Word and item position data

________________

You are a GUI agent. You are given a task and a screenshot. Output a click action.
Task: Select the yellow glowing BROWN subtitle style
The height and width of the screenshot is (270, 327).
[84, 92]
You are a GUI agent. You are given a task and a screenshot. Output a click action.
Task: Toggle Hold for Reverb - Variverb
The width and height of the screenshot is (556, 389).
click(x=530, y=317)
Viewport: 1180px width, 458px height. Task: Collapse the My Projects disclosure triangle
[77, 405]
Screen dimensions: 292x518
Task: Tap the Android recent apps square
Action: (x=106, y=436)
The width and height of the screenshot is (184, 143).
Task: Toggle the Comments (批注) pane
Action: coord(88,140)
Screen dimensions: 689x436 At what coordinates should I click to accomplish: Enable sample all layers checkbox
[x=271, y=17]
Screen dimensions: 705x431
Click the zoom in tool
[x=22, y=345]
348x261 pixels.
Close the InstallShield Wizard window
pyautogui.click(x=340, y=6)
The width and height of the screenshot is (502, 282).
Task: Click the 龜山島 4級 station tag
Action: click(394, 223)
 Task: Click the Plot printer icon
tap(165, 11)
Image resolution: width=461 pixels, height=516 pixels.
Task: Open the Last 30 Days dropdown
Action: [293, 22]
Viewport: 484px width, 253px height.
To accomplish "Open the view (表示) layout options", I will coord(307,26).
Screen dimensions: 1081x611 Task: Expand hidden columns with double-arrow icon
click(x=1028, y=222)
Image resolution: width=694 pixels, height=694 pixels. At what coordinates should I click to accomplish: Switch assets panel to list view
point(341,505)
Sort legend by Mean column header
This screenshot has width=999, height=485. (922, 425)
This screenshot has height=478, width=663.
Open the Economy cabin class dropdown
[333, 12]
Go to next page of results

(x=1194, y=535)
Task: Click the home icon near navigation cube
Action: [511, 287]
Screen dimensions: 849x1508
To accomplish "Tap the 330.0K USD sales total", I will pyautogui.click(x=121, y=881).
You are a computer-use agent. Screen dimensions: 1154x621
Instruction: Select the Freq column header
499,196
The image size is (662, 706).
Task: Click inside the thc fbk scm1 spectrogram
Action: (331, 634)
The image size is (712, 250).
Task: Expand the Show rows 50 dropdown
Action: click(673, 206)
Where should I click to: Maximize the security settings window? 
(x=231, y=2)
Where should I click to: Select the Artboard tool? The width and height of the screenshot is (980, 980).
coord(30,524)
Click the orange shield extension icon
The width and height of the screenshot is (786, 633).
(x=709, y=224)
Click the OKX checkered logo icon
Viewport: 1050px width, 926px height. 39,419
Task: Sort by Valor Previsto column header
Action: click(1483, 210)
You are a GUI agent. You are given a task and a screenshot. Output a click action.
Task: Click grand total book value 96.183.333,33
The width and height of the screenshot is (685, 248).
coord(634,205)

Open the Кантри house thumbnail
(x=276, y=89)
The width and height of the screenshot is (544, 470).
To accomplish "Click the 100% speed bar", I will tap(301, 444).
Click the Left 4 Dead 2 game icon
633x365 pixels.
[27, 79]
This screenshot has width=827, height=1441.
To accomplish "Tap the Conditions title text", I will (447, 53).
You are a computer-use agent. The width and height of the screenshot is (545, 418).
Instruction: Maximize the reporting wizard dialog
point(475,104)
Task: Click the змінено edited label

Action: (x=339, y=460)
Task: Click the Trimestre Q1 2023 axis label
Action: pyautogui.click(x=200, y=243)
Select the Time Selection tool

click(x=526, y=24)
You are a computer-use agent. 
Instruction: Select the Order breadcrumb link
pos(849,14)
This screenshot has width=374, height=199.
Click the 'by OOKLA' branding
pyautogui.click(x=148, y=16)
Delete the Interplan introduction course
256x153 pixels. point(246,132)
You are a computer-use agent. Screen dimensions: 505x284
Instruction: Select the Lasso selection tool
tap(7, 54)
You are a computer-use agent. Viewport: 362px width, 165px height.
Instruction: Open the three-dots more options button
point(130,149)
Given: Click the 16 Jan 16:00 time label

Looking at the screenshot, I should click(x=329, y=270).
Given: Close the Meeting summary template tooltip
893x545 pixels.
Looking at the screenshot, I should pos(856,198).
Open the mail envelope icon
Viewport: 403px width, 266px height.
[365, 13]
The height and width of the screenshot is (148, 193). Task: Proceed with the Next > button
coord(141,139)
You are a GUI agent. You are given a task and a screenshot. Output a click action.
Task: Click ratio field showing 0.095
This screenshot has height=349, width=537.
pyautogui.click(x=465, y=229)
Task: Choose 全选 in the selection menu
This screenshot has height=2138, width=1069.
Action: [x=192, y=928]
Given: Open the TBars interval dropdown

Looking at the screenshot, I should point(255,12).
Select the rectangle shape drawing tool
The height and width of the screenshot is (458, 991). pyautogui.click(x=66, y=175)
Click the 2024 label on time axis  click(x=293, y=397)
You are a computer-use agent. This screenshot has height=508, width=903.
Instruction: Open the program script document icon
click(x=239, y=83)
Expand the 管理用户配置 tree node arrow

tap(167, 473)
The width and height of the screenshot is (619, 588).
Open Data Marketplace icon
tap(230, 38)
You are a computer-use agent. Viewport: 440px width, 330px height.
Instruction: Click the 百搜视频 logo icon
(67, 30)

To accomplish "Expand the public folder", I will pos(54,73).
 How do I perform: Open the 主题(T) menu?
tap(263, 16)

________________

PROBLEM STATEMENT: Repeat the stretch of the data above from the line containing "You are a computer-use agent. Screen dimensions: 505x284" through the line containing "coord(141,139)", with both of those lines included.

ANSWER TO THE EXERCISE:
You are a computer-use agent. Screen dimensions: 505x284
Instruction: Select the Lasso selection tool
tap(7, 54)
You are a computer-use agent. Viewport: 362px width, 165px height.
Instruction: Open the three-dots more options button
point(130,149)
Given: Click the 16 Jan 16:00 time label

Looking at the screenshot, I should click(x=329, y=270).
Given: Close the Meeting summary template tooltip
893x545 pixels.
Looking at the screenshot, I should pos(856,198).
Open the mail envelope icon
Viewport: 403px width, 266px height.
[365, 13]
The height and width of the screenshot is (148, 193). Task: Proceed with the Next > button
coord(141,139)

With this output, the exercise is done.